*Exercise:* Look below for lines that hold the string "computer" and copy each one.

===============

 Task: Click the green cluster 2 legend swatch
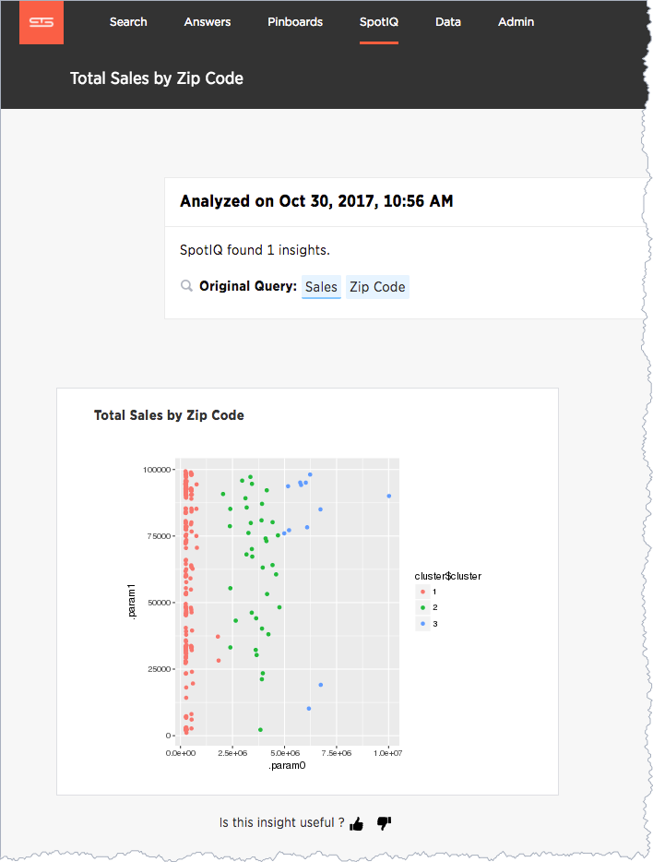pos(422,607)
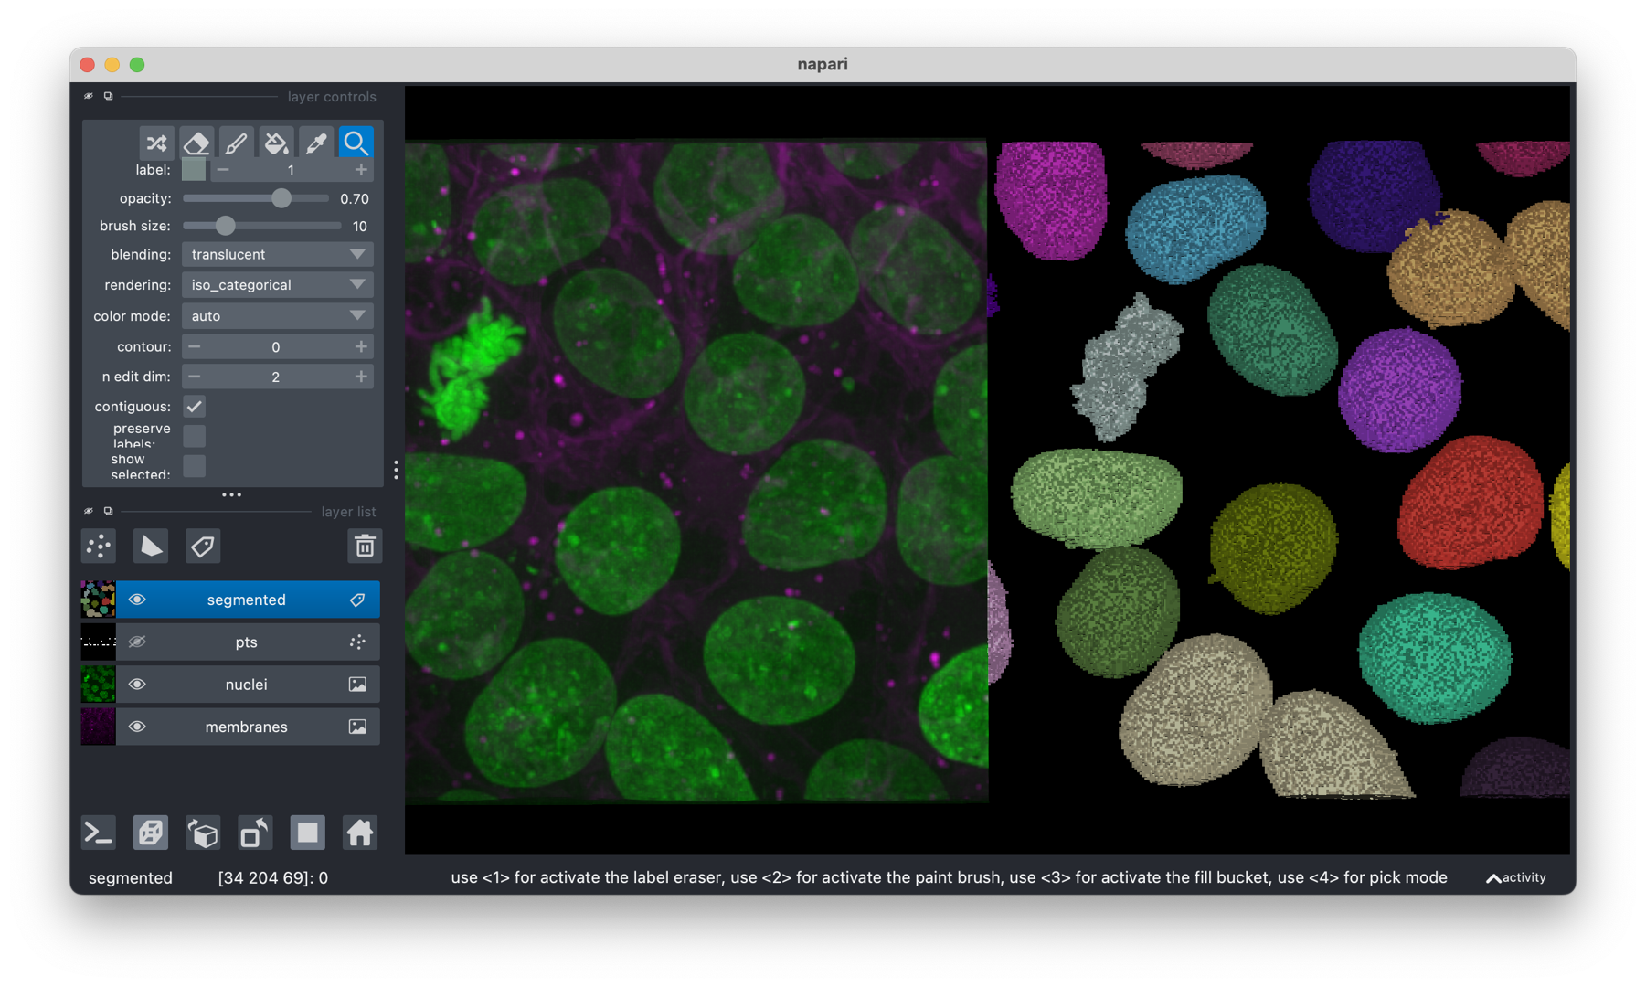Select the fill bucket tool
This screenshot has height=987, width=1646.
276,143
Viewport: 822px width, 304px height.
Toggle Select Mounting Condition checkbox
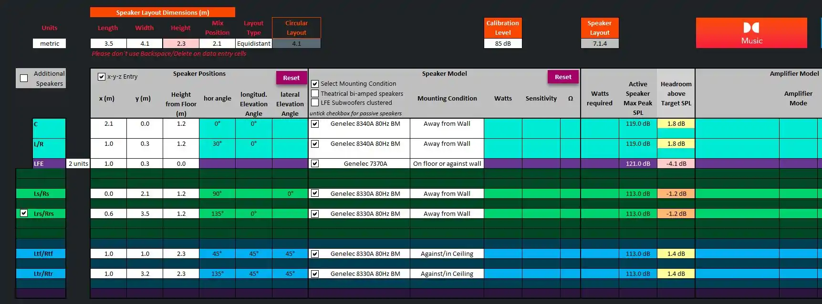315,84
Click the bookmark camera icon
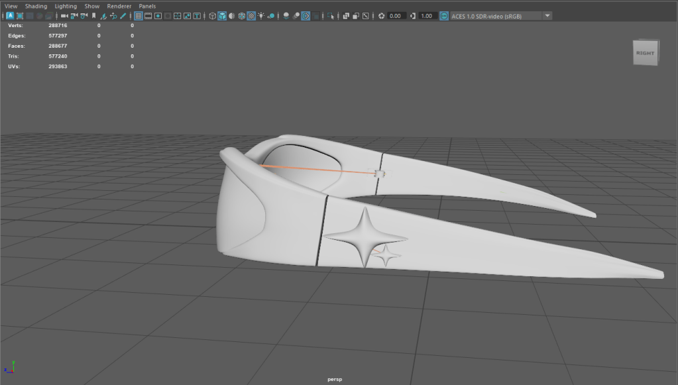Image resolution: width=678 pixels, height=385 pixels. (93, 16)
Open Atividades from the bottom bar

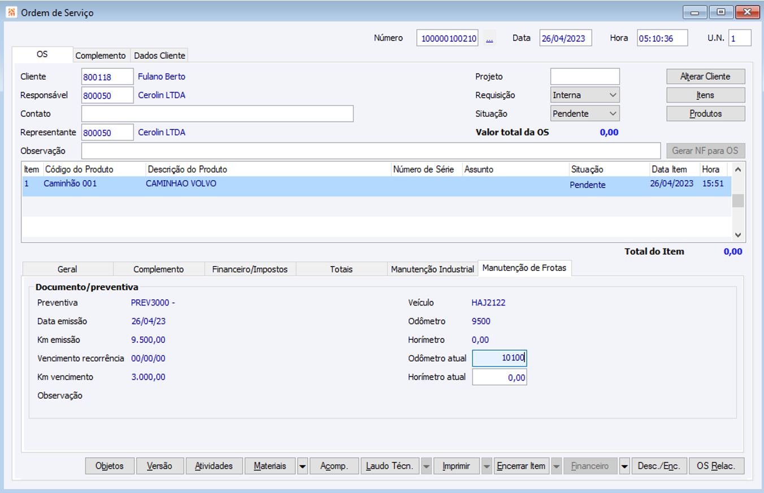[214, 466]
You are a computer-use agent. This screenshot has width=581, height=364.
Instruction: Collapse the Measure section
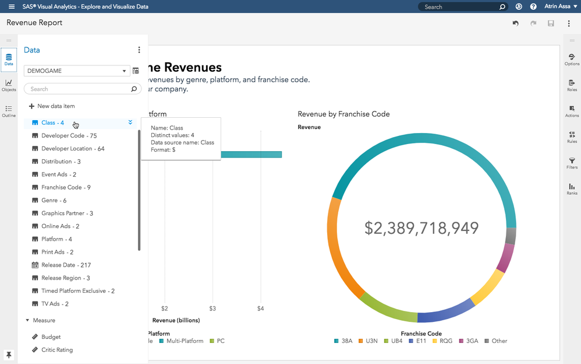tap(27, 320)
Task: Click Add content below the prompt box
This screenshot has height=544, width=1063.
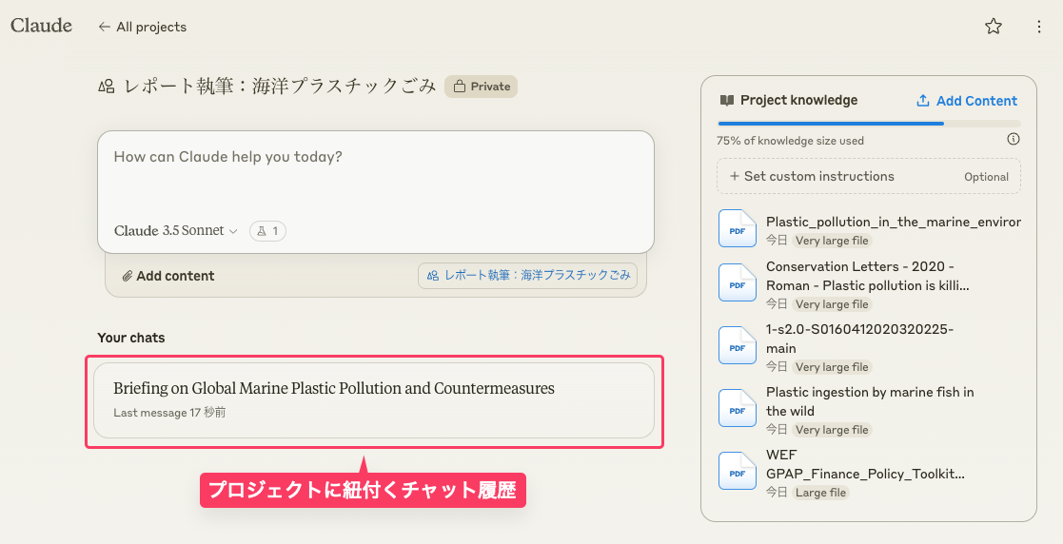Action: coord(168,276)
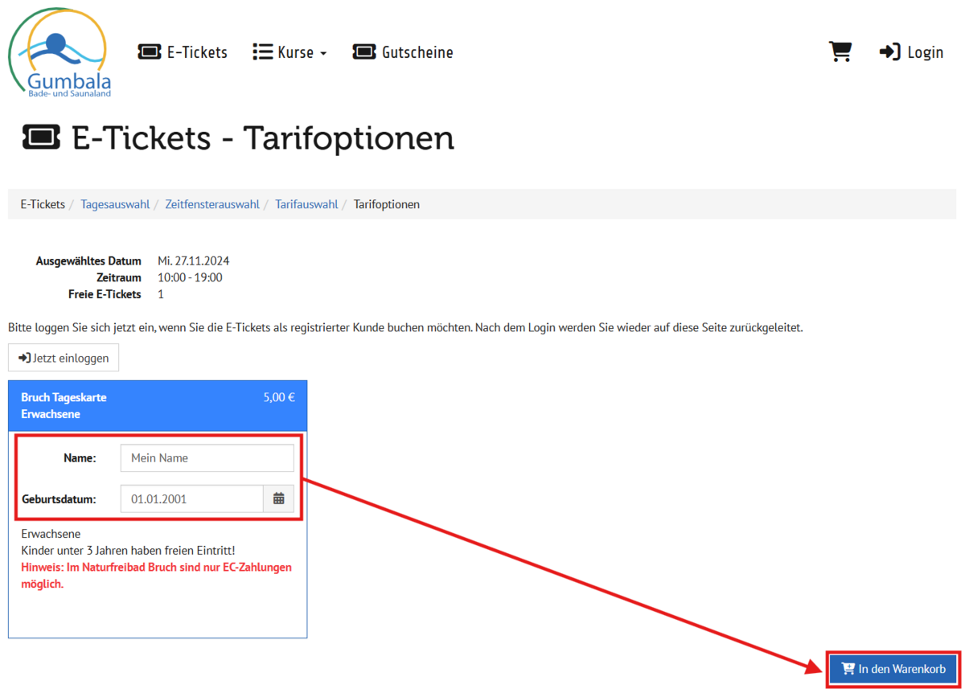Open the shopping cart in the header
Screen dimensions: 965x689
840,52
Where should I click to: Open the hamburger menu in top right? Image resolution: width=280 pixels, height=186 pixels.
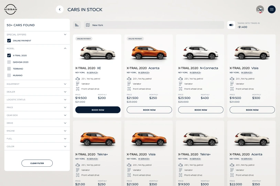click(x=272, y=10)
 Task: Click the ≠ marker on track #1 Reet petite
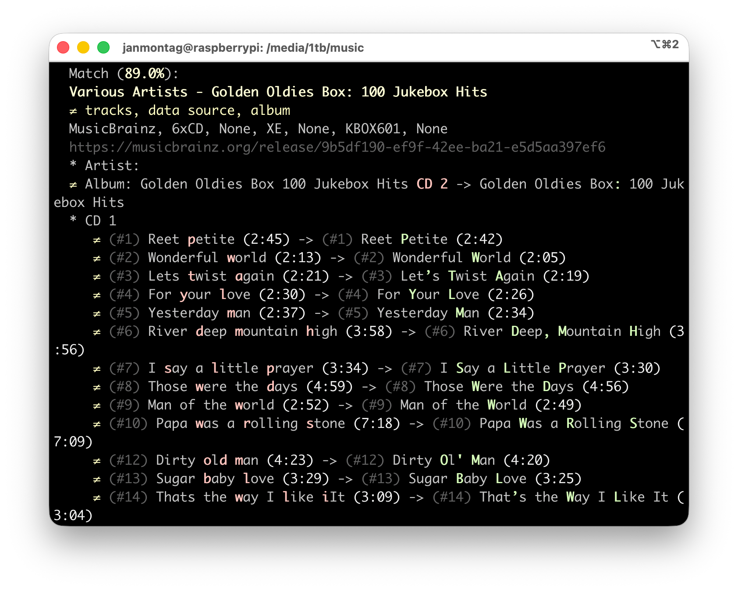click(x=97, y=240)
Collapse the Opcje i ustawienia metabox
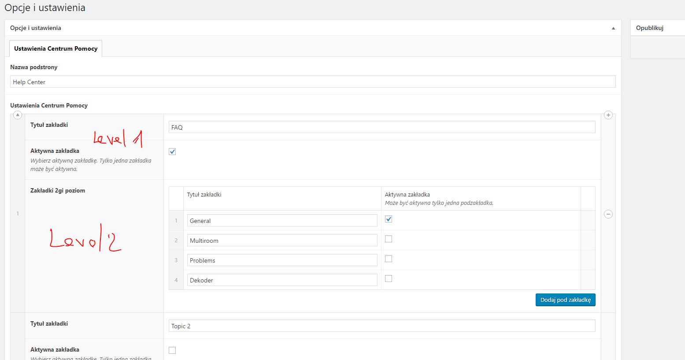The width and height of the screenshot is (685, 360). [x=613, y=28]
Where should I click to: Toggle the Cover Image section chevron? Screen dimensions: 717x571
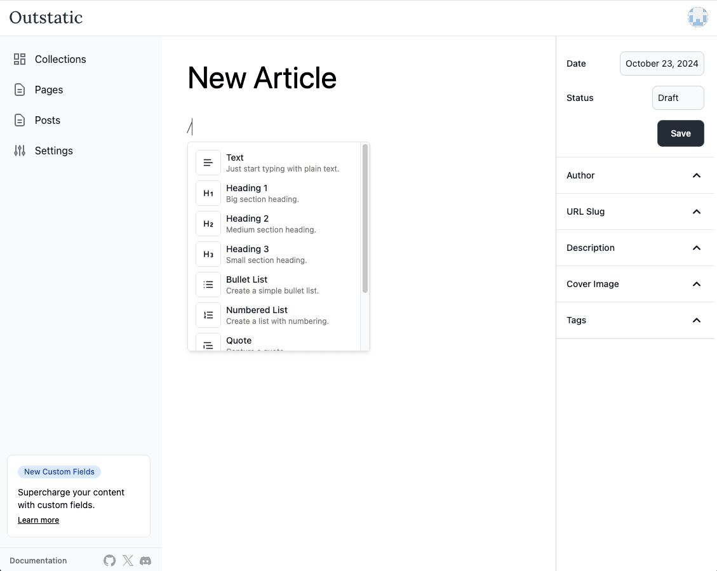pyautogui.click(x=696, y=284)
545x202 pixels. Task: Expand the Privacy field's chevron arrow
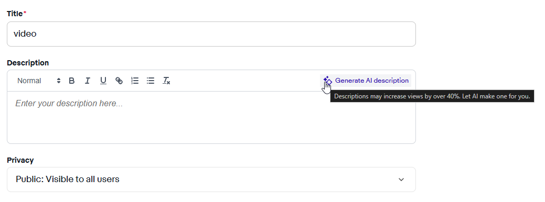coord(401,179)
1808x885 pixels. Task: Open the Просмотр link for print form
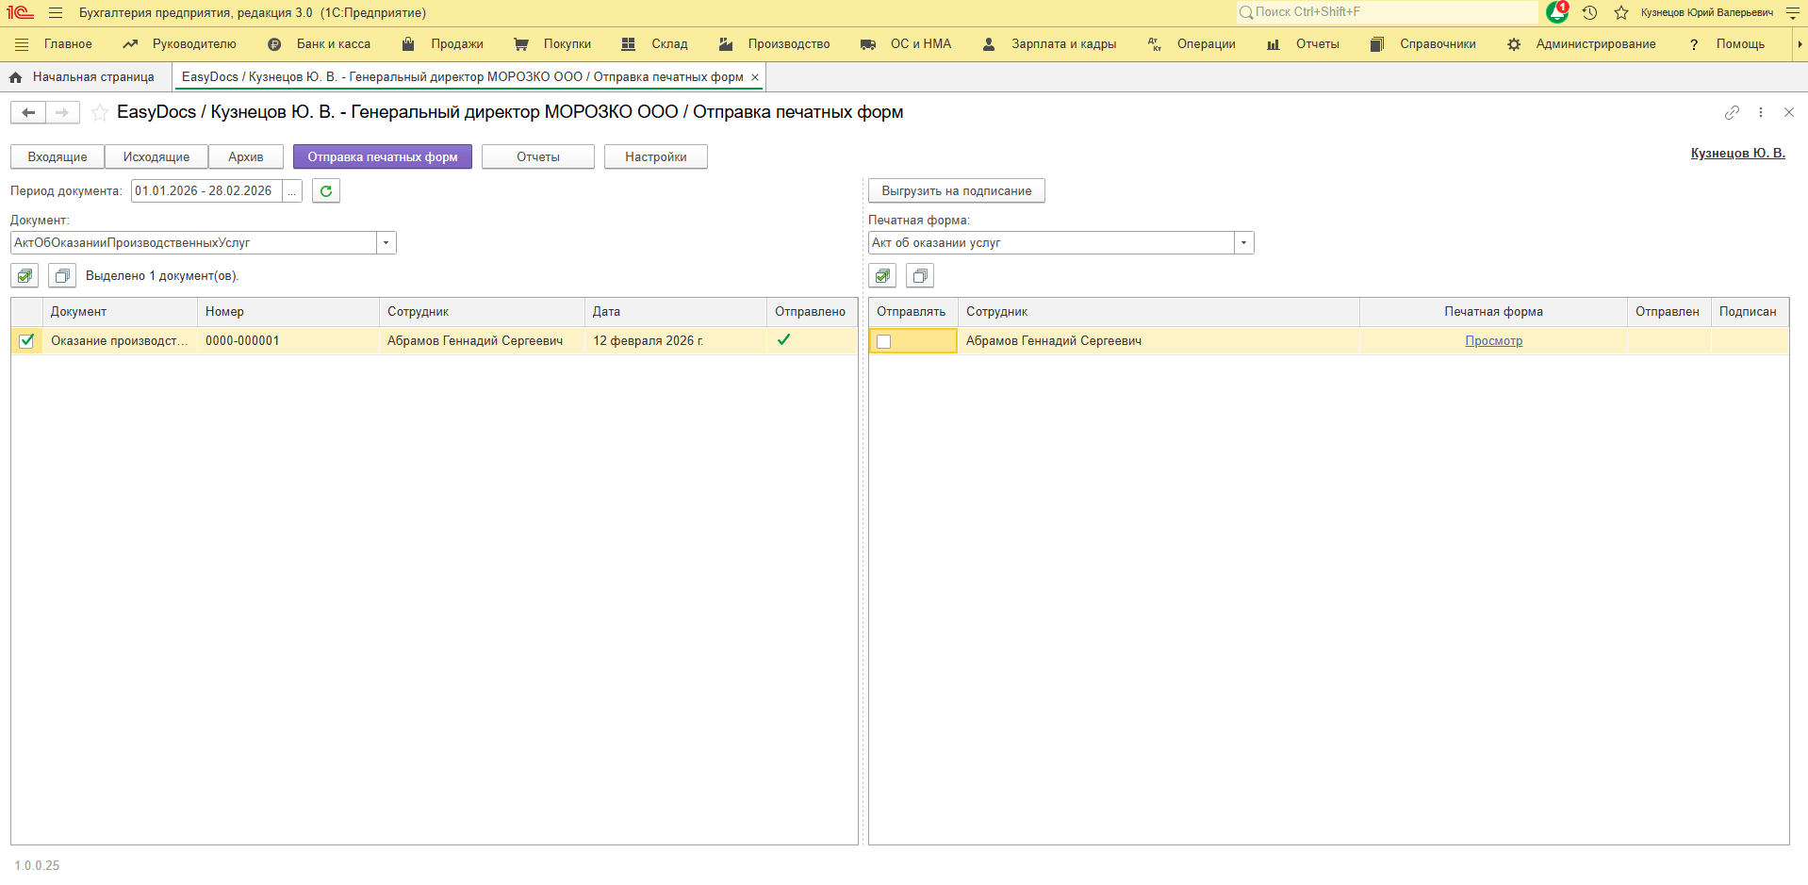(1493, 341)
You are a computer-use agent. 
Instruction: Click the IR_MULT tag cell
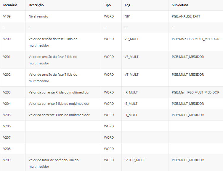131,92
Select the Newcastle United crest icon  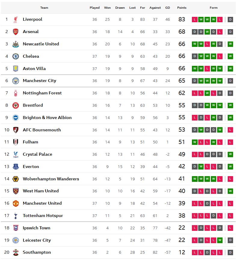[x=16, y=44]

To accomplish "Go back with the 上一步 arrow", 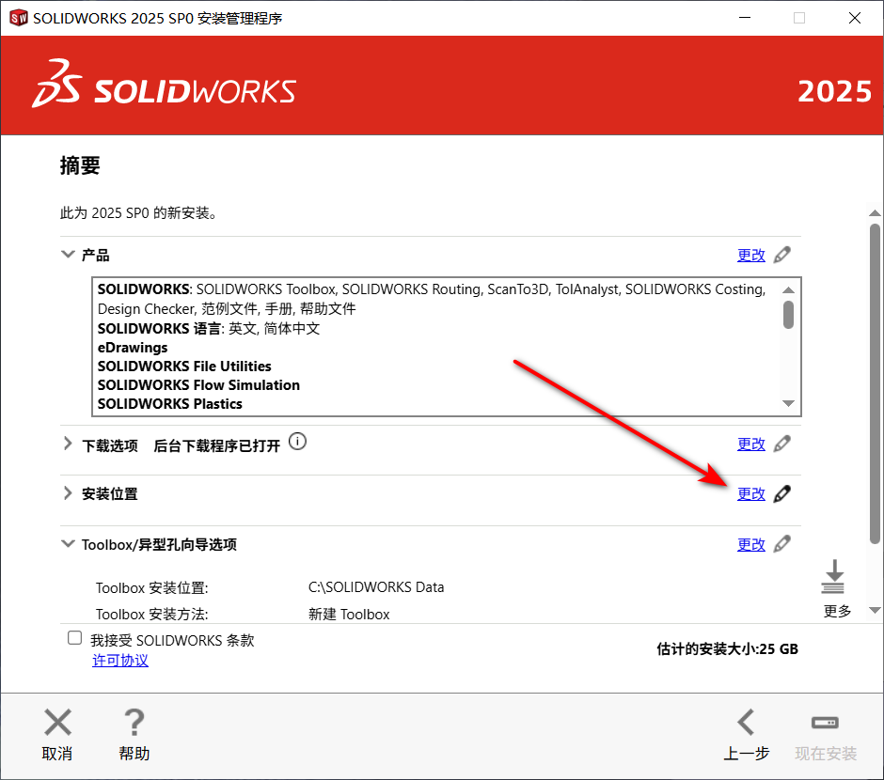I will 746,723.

===============

*Written response:*
You are a computer-use agent. This screenshot has width=581, height=364.
You are a computer-use agent. 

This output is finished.